I always thought google liked 404's

[mattcutts.com...]

410 (Gone)The server returns this response when the requested resource has been permanently removed. It is similar to a 404 (Not found) code, but is sometimes used in the place of a 404 for resources that used to exist but no longer do. If the resource has permanently moved, you should use a 301 to specify the resource's new location.

Also found this [webmasterworld.com...]

Be very interested in tedsters opinion as robots.txt doesn't work and 404 takes ages.

seoskunk

12:25 am on Feb 14, 2012 (gmt 0)

WebmasterWorld Senior Member

10+ Year Member

Top Contributors Of The Month

Frost_Angel if you do decide to 410 (i'm trying it) this may be useful. I redirected entire search directory to 410 with following rule in .htaccess

RedirectMatch 410 ^/catalogsearch/

lucy24

3:15 am on Feb 14, 2012 (gmt 0)

WebmasterWorld Senior Member

10+ Year Member

Top Contributors Of The Month

Can we assume that the very first thing you did was go into the Parameters section of gwt and tell them to ignore any and all parameters that apply specifically to your Search page?

leadegroot

11:57 am on Feb 15, 2012 (gmt 0)

WebmasterWorld Senior Member

10+ Year Member

Have you used the WMT removal tool - you have it robots.txt blocked, so it should work.

I have my development box here blocked in the robots.txt - its live on the web because sometimes I work away from home.
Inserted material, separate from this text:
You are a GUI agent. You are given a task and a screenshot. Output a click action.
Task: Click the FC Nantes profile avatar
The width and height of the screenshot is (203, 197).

A couple of times a year results will turn up in google serps for a site:example.com check. Grrr... A WMT removal request always pulls them, and quite quickly, too.

aakk9999

1:13 pm on Feb 15, 2012 (gmt 0)

WebmasterWorld Senior Member

10+ Year Member

Top Contributors Of The Month

If you use 410 gone instead of 404, Google will handle it a bit faster. Or in other words, by returning 410 Google will stop re-requesting the URL sooner, whilst with 404 it may keep requesting the URL a bit longer just to see if 404 is there to stay or whether the 404 was a temporary "glitch" and the page returns.